Oh Ina, I love you so much, but I had to chuckle this morning when making these. Here’s the quote from the book that made me grin “with the addition of whole-wheat flour and oatmeal (to give it texture), pure maple syrup (to give it sweetness) and buttermilk (to make it lower in fat).” What? Did that say lower in fat? Thank heavens you added that buttermilk to make it lower in fat then because I had to reread the recipe three times to make sure it actually was calling for a pound of butter. A full pound of butter. So while these are super delicious and I will make them when I have a large crowd in, I certainly won’t try to fool my guests into thinking they’re nothing but pure decadence.
Maple Oatmeal Scones
3 1/2 cups all-purpose flour
1 cup whole-wheat flour
1 cup quick-cooking oats, plus additional for sprinkling
2 tbsps baking powder
2 tbsps granulated sugar
2 tsps salt
1 pound cold unsalted butter, diced
1/2 cup cold buttermilk
1/2 cup pure maple syrup
4 extra-large eggs, lightly beaten
1 egg beaten with 1 tbsp water water for egg wash
1 1/4 cups confectioners’ sugar
1/2 cup pure maple syrup
1 tsp pure vanilla extract
Preheat the oven to 400F. In the bowl of an electric mixer fitted with a paddle attachement, combine the flours, oats, baking powder, sugar and salt. Blend the cold butter in at lowest speed and mix until the butter is in pea-sized pieces. Combine the buttermilk, maple syrup and eggs and add quickly to the flour and butter mixture. Mix until just blended. The dough may be sticky.

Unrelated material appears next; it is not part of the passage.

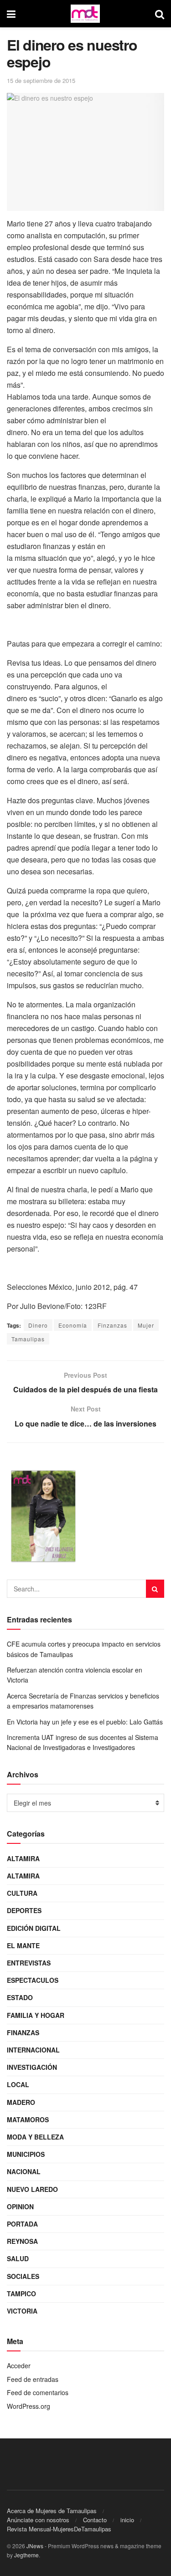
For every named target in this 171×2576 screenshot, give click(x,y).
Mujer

Dump the dough out onto a well-floured surface and be sure it is combined. Flour your hands and a rolling pin and roll the dough 3/4 to 1 inch thick. You should see lumps of butter in the dough. Cut into 3-inch rounds with a plain or fluted cutter and place on a baking sheet lined with parchment paper. Brush the tops with eggs wash. Bake for 20 to 25 minutes, until the tops are crisp and insides are done.
To make the glaze, combine the confectioners’ sugar, maple syrup, and vanilla. When the scones are done, cool for 5 minutes, and drizzle each scone with 1 tablespoon of glaze. Sprinkle some uncooked oats on the top for garnish. The warmer the scones are when you glaze them, the thinner the glaze will be.
Pleasantville note: The recipe says this makes 14 large scones. They must be HUGE. I made 23 out of this recipe and one was filling. You be the judge how big you want them when rolling the dough out. Just remember that when you go smaller you need to reduce your cooking time. My scones took 10 minutes at 400F convection.